11. Aural Skills (CNSV 308, 309) two semesters. [Does not apply to students who enrolled before Fall, 2010. Also, students admitted before Fall, 2012 may satisfy this requirement through CNSV 108 and CNSV 109.]
12. Music History (MUS 264-265).
13. Conservatory Senior Project (CNSV 401) - includes recital. [Does not apply to students who enrolled before Fall, 2011.]
A. Each student is required to take four-credits in each of the nine categories listed below. No more than two requirements may be fulfilled within a single disciplinary program. Non-native speakers of English may be exempted from the Foreign Language, Literature, and Culture requirement.
AART Analysis of Arts (A course in the analysis of non-verbal art)
FLLC Foreign Language, Literature, and Culture (A course focused on language acquisition and/or the analysis of literature or culture via an engagement with a non-English language)
HIST History (A course focused on historical analysis)
HUM Humanities (A course focused on the analysis of primary texts in philosophy, religion, or social thought)
ELIT Literature in English (A course focused on the literary analysis and explication of texts in English, either in the original or in translation)
MATC Mathematics and Computing (A course in mathematics, computing, statistics or logic; all courses require passing the Q-test as a prerequisite)
PART Practicing Arts (A studio course in the visual or performing arts, or creative writing)
SCI Laboratory Science (A laboratory course in the physical or life sciences)
SSCI Social Science (A course in the empirical social sciences other than history)
DIFF B. In addition, all students must fulfill a “Rethinking Difference” requirement. The requirement may be satisfied by any course that is primarily focused on the study of difference in the context of larger social dynamics. The course may address, but is not limited to addressing, differences of race, religion, ethnicity, class, gender, and/or sexuality. It may consider, but is not limited to considering, the contexts of globalization, nationalism, and social justice. A single course may simultaneously fulfill both the “Rethinking Difference” requirement and one of the distribution requirements above.
PATHWAYS TO GRADUATION
Single major - Students moderate in one program, complete the course requirements, and complete one Senior Project.
Single major with a concentration - Students moderate in both a program and a concentration, complete the course requirements for both, and complete one Senior Project that combines the interdisciplinary theories and methods of both the program and the concentration.

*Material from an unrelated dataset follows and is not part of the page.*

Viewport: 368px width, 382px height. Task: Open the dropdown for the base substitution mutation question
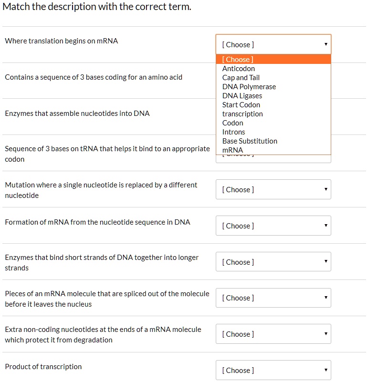point(273,189)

Double major - Students moderate in two separate programs, complete the course requirements for both programs, and complete two Senior Projects.

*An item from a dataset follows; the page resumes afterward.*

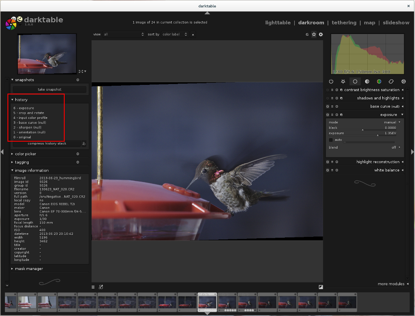Open the correction modules group icon
This screenshot has width=415, height=316.
click(391, 82)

Joint major - A joint major allows students to achieve depth in two related fields of study without requiring two separate Senior Projects (as with a double major). Students complete the course requirements for two programs of study and produce one unified, integrated Senior Project involving ideas from both disciplines. Students moderate into two programs, ideally in a joint moderation, with members from each program on the moderation board and on the Senior Project board. This option requires a grade point average of 3.0 or higher and approval by the Executive Committee.